It’s on Twitter, Reddit, Tumblr, mobile apps – Skype is used hugely for adult content. But Twitter is the largest platform for promoting pornography in the world – and it takes money for it. They pay Twitter money to advertise adult content.

Another good good pint was that the Digital Censorship Bill going through parliament was targetting the prevention of children ‘stumbling across’ porn. Hence a bit of partial blockade of porn may somehow reduce this problem. However Adam Kinsley of Sky pointed out that partial blockage may not be so effective in stopping kids actively looking for porn. He noted:

The Digital Economy Bill’s exact objectives are a little uncertain, but we are trying to stop children stumbling on pornography — but they are not ‘stumbling’, they are looking for it and Twitter is where they will [find] it. Whether what the government is proposing will deal with that threat is unclear. Initially, it did not propose ISPs blocking content. When it comes to extremist sites, the Home Office asks social media platforms to take down content. The government does not ask us to block material – it has never done that. So this is a big deal. It doesn’t happen with the IWF; it doesn’t happen with terrorist material, and it wasn’t in the government’s original proposal. Whether they got it right and how will we deal with these millions of sites, is unclear.

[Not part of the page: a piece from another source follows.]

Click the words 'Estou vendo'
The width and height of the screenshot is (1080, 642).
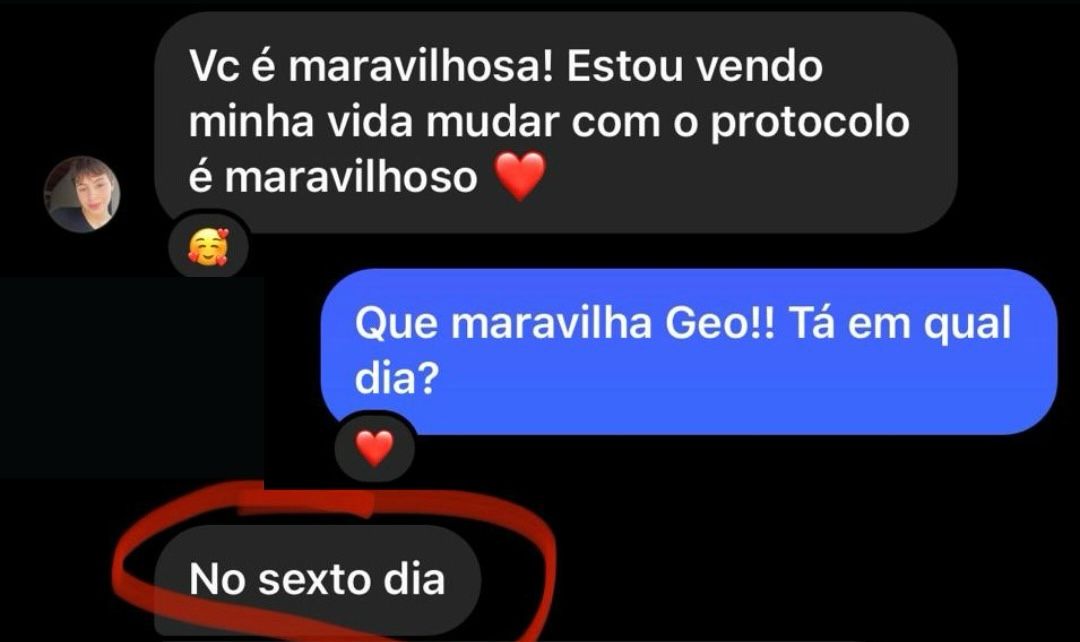point(695,67)
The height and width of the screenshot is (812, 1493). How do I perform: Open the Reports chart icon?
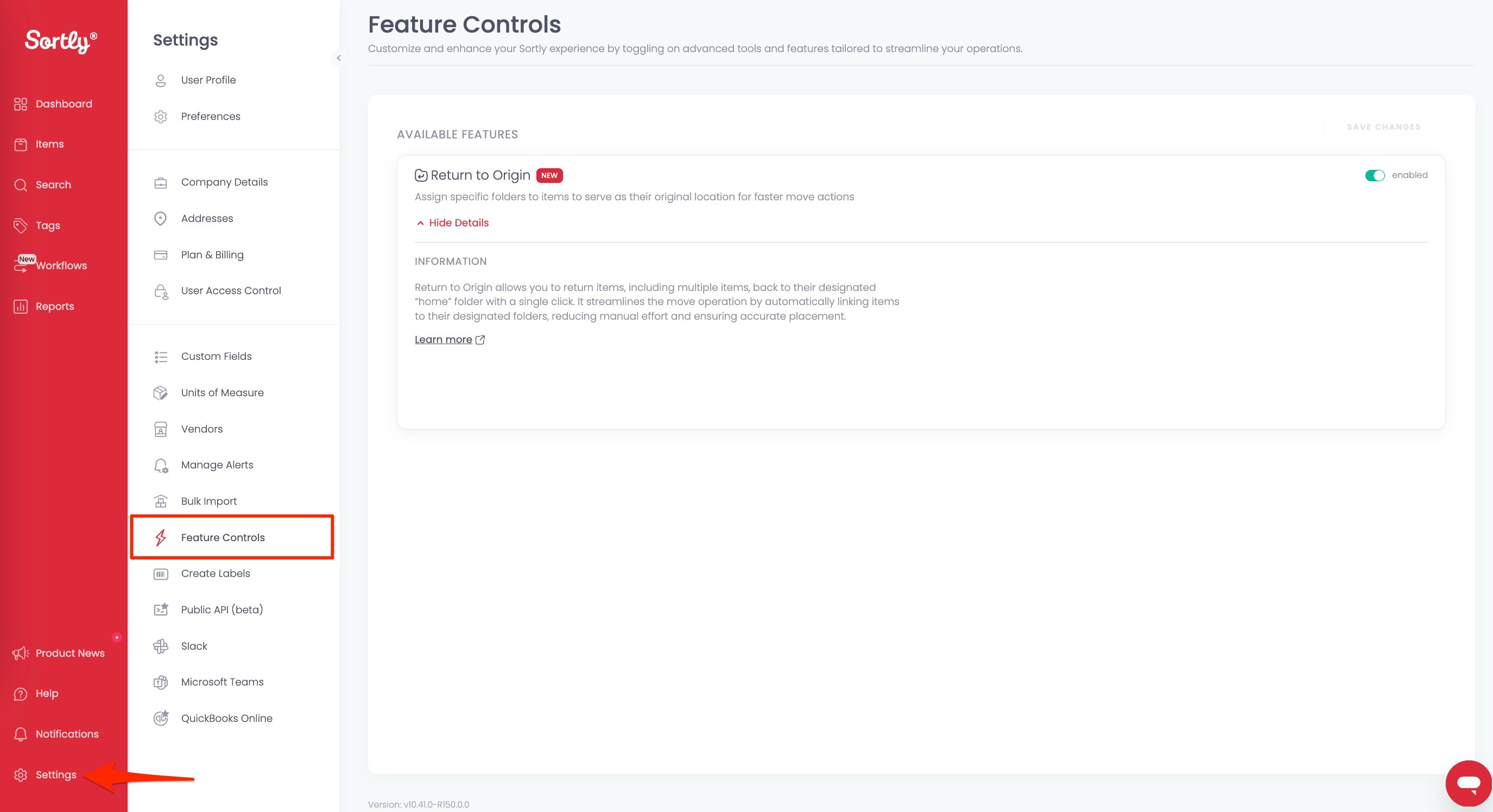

We’re not really achieving anything if only dealing with a few sites.

The Bill is incredibly complex, as it stands. David Austin, from the BBFC, pointed out that for it to implement the bill correctly, it needs to be effective, proportionate, respectful of privacy, accountable – and the

Tens of millions of adults that go online to see legal content must be able to continue to do so.

At the same time, he said:

There is no silver bullet, no one model, no one sector that can achieve all child protection goals.